[EXERCISE DETAILS]:
From the text on vaccinating children with arthritis, pull out the passage that starts with "Getting a child" and goes on through "so, well, routine.". Copy it word for word.

[TEXT FOR ANALYSIS]:
------------------------------------------------------------------------
Getting a child ready for preschool, kindergarten or middle school usually requires immunizations. In fact, laws in all 50 states mandate that children cannot attend school unless their immunization status is up-to-date. But if your child has arthritis or another rheumatic disease, even routine immunizations may not be so, well, routine.

While vaccines are important for controlling disease, for years, doctors have had concerns about immunizing children with arthritis and other rheumatic diseases, says Harry L. Gewanter, MD, a pediatric rheumatologist at Pediatric and Adolescent Health Partners in Richmond, Va.

There are several reasons; two of biggest are that some vaccines may not work for them and that they might even cause the child to catch the disease the vaccine was aimed at preventing.

Surprisingly, new research is showing that perhaps vaccines once deemed off-limits for children with arthritis might not be off the table. However, Dr. Gewanter says it is important to be cautious. Learning how vaccines work and talking to your child’s doctor about what might be right for him or her is the smartest course of action.

A Cautious History

The traditional apprehension about vaccines for children with arthritis is based on the science behind vaccines. For vaccines to be successful the recipient must have a healthy immune system. Vaccines work by exposing a person to a small dose of a virus or bacteria so their immune system will learn to recognize it and be ready to fight it off, if exposed to it later. “They trick the immune system into thinking it has been exposed to that germ, and it responds as if it had encountered the real (wild) germ,” says Dr. Gewanter.

While less than 10 percent of children may typically have adverse effects from any vaccine (e.g., fever, rash, aches, etc.), the potential for a more serious problems exist if the child’s immune system is suppressed by their arthritis and/or medications. Corticosteroids, disease-modifying anti-rheumatic drugs (DMARDs) such as methotrexate and biologic response modifiers (biologics) are examples of medications that can alter the immune system’s response to an immunization.

Whether caused by arthritis or its treatment, if your child’s immune system is altered it may not mount the proper response to a vaccine. That could cause vaccines to fail and not prevent disease if he is ever exposed; or it could result in him possibly developing the disease the vaccine was designed to prevent. It may even cause an arthritis flare.

Vaccines, for the most part, can be broken up into two main categories – live attenuated and inactivated. In the case of live attenuated vaccines, the vaccine recipient is injected with a live but weakened strain of a disease, virus or bacteria.
------------------------------------------------------------------------
[PROVIDED DATA]:
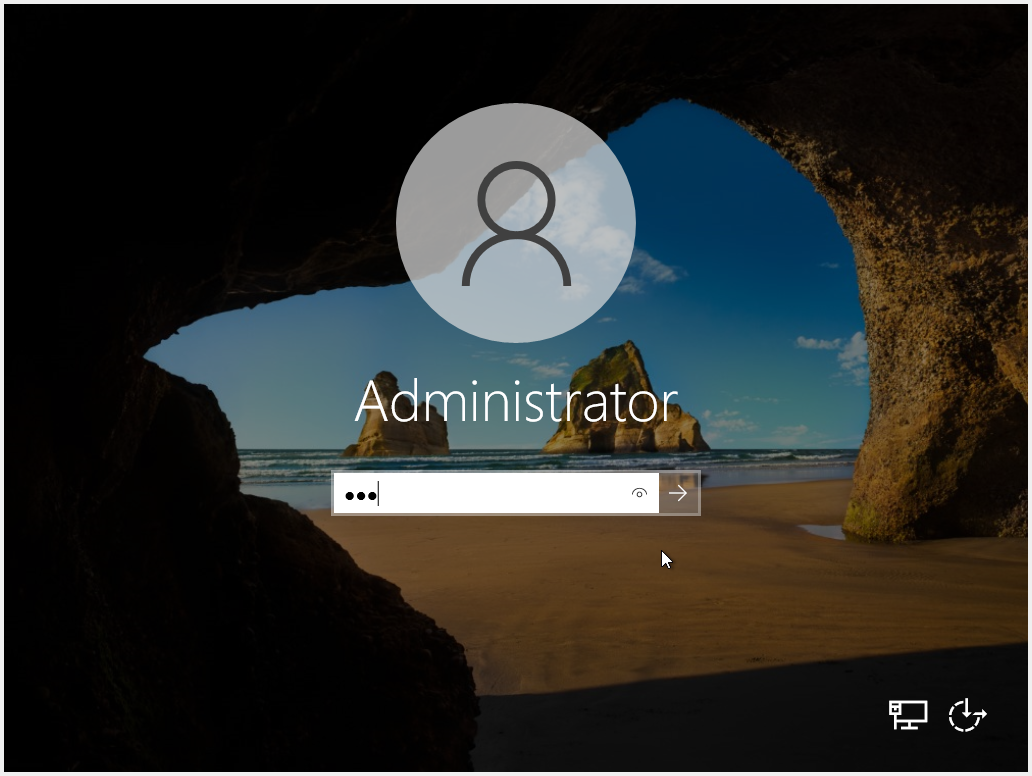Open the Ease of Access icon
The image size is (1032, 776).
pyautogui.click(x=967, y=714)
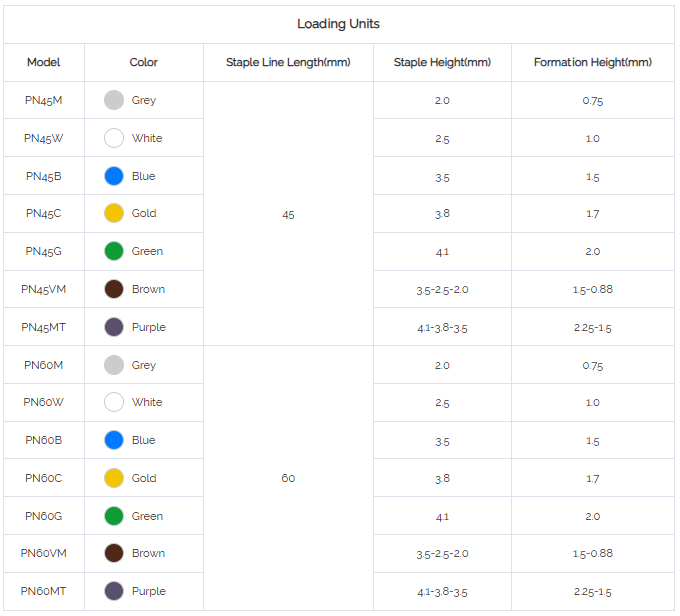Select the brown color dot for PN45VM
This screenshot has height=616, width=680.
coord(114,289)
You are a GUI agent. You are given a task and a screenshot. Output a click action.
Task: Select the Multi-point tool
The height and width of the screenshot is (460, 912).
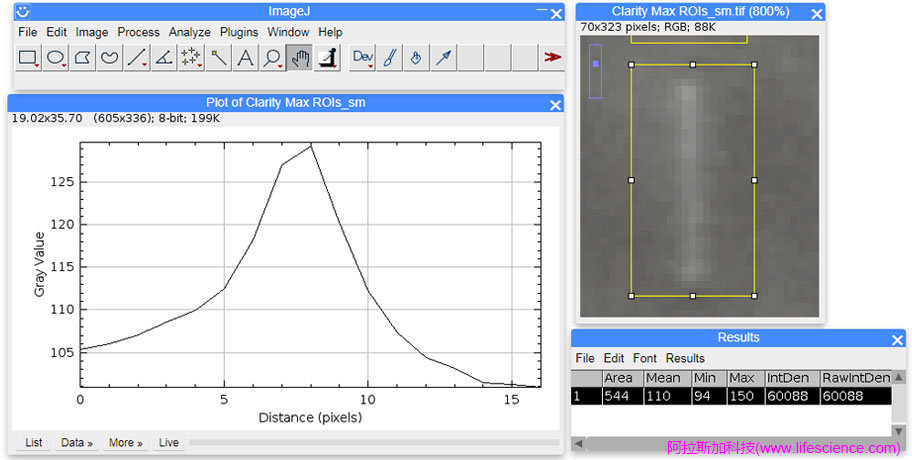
------------------------------------------------------------------------
[ANSWER TO THIS PROBLEM]:
Getting a child ready for preschool, kindergarten or middle school usually requires immunizations. In fact, laws in all 50 states mandate that children cannot attend school unless their immunization status is up-to-date. But if your child has arthritis or another rheumatic disease, even routine immunizations may not be so, well, routine.